** Start of Text to read **

The UK has never implemented any laws that officially discriminate or segregate on the grounds of race or ethnicity. Furthermore, it has never been an offence for persons of different ethnicities to marry one another. It has never been the case that a British citizen has been denied the vote on the basis of his or her race or ethnicity. Racial segregation and discrimination were never mandated or sanctioned by law in the United Kingdom. Laws were passed in the 1960s that specifically prohibited segregation.
Studies published in 2014 and 2015 claim racism is on the rise in the UK, with more than one third of those polled admitting they are racially prejudiced. Racism has been observed as having a correlation between negative factors, such as unemployment, and foreigners. Brexit has increased racist incidents were locals became hostile to foreigners or perceived foreigners. Racism within the United Kingdom has resulted in cases of riots and racially motivated murders.
- 1 Black British
- 2 British Asians
- 3 British Jews
- 4 Official interventions
- 5 Racism in Northern Ireland
- 6 See also
- 7 Sources
- 8 References
- 9 External links
The slave trade
Within British society were slave owners. By the mid 18th century, London had the largest Black population in Britain, made up of free and enslaved people, as well as many runaways. The total number may have been about 10,000. Many of these people were forced into beggary due to the lack of jobs and racial discrimination. Owners of African slaves in England would advertise slave-sales and for re-capture runaways.
Racism against black people grew in popularity after 1860, when race-based discrimination was fed by then-popular theories of scientific racism. Attempts to support these theories cited 'scientific evidence', such as brain size. James Hunt, President of the London Anthropological Society, in 1863 in his paper "On the Negro's place in nature" wrote,"the Negro is inferior intellectually to the European...[and] can only be humanised and civilised by Europeans.''
By World War I, there were about 20,000 black people in Britain. Following disarmament in 1919, surplus of labour and shortage of housing led to dissatisfaction among Britain’s working class, in particular sailors and dock workers. In ports, such as South Shields, Glasgow, London's East End, Liverpool, Cardiff, Barry, and Newport there were fierce race riots targeting ethnic minority populations. During violence in 1919 there were five fatalities, as well as widespread vandalisation of property. 120 black workers were sacked in Liverpool after whites refused to work with them. A modern study of the 1919 riots by Jacqueline Jenkinson showed that police arrested nearly twice as many blacks (155) as whites (89). While most of the whites were convicted, nearly half of Black arrestees were acquitted. Jenkinson suggests that the courts acknowledged their innocence and were recognising and attempting to correct for police bias.

** End of Text to read **

Required actions
1. Decide whether each statement agrees with the text on racism in the United Kingdom, answering yes or no and quoting the deciding words: (a) By the mid 18th century, London had the largest Black population in Britain. (b) During the 1919 riots, police arrested more whites than blacks. (c) Marriage between persons of different ethnicities was at one time an offence in the UK.
2. Carry on the text on racism in the United Kingdom, beginning right after its final sentence.
The lines placed after the text on racism in the United Kingdom are not needed for this work.

** Start of Supplied data **

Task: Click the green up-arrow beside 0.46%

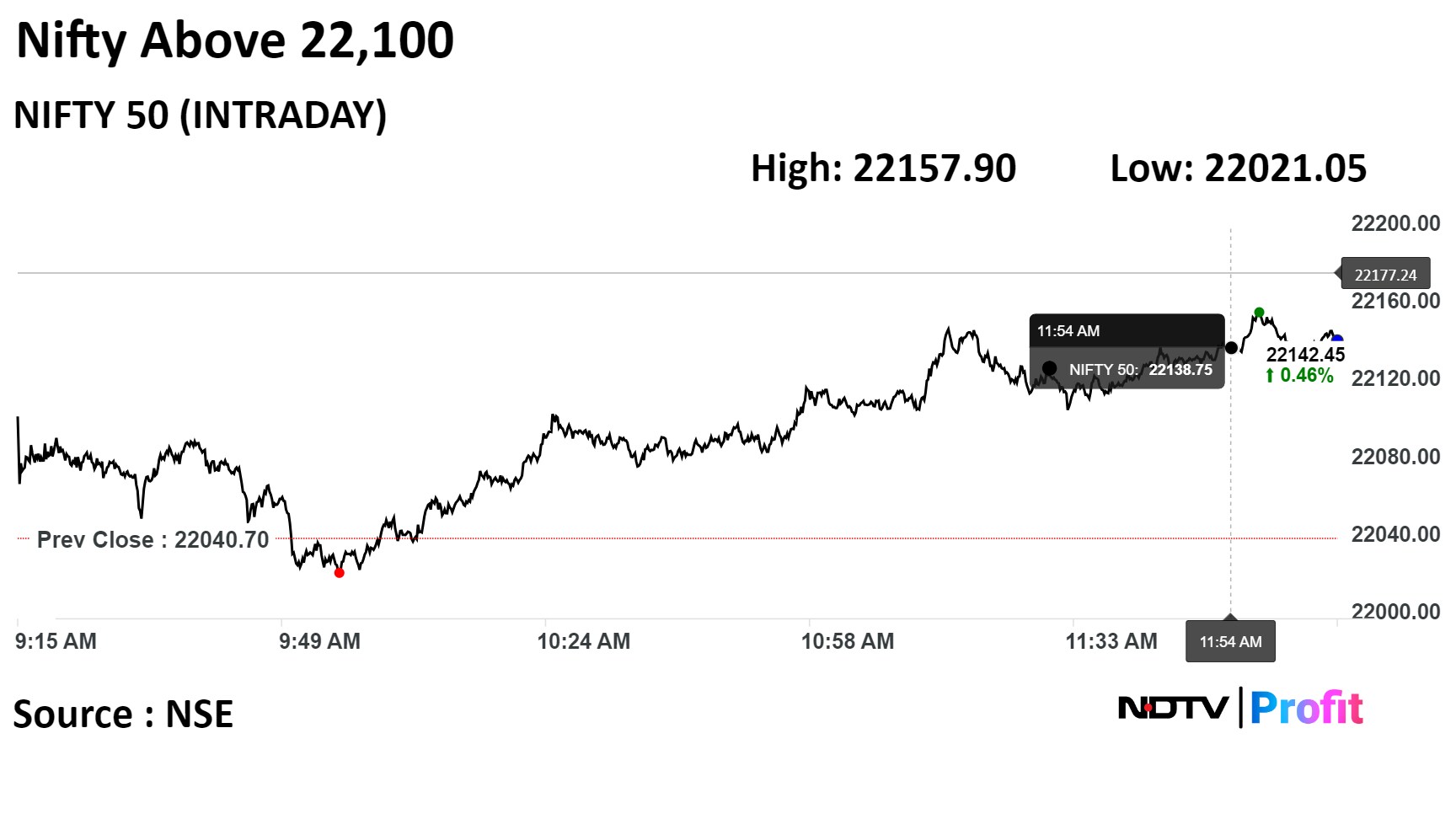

** End of Supplied data **

Results for each task
1.
(a) Yes: "By the mid 18th century, London had the largest Black population in Britain"
(b) No: "police arrested nearly twice as many blacks (155) as whites (89)"
(c) No: "it has never been an offence for persons of different ethnicities to marry one another"

2.
The colour bar existed throughout much of the country in the early 20th century. The landmark case Constantine v Imperial Hotels Ltd (1944) established an important step in the development of modern anti-discrimination law and according to Peter Mason, it "was one of the key milestones along the road to the creation of the Race Relations Act of 1965." Popular Trinidadian cricketer Learie Constantine was awarded damages at the High Court after being turned away from the Imperial Hotel in Russell Square, London in 1943. The proprietor believed his presence would offend American servicemen who were also staying there. Public and political opinion was in Constantine's favour over the case. In Parliament, then Under-Secretary of State for Dominion Affairs Paul Emrys-Evans said the government: "most strongly condemns any form of racial discrimination against Colonial people in this country." Although racial discrimination continued in England, this case was the first to challenge such practices in court. Critics regard it as a milestone in British racial equality in demonstrating that black people had legal recourse against some forms of racism.
The Windrush generation
Black immigrants who arrived in Britain from the Caribbean in the 1950s faced significant amounts of racism. For many Caribbean immigrants, their first experience of discrimination came when trying to find private accommodation. They were generally ineligible for council housing because only people who had been resident in the UK for a minimum of five years qualified for it. At the time, there was no anti-discrimination legislation to prevent landlords from refusing to accept black tenants. A survey undertaken in Birmingham in 1956 found that only 15 of a total of 1,000 white people surveyed would let a room to a black tenant. As a result, many black immigrants were forced to live in slum areas of cities, where the housing was of poor quality and there were problems of crime, violence and prostitution. One of the most notorious slum landlords was Peter Rachman, who owned around 100 properties in the Notting Hill area of London. Black tenants typically paid twice the rent of white tenants, and lived in conditions of extreme overcrowding.
Historian Winston James argues that the experience of racism in Britain was a major factor in the development of a shared Caribbean identity amongst black immigrants from a range of different island and class backgrounds.
1970s and 1980s
In the 1970s and 1980s, black people in Britain were the victims of racist violence perpetrated by far-right groups such as the National Front. During this period, it was also common for Black footballers to be subjected to racist chanting from crowd members.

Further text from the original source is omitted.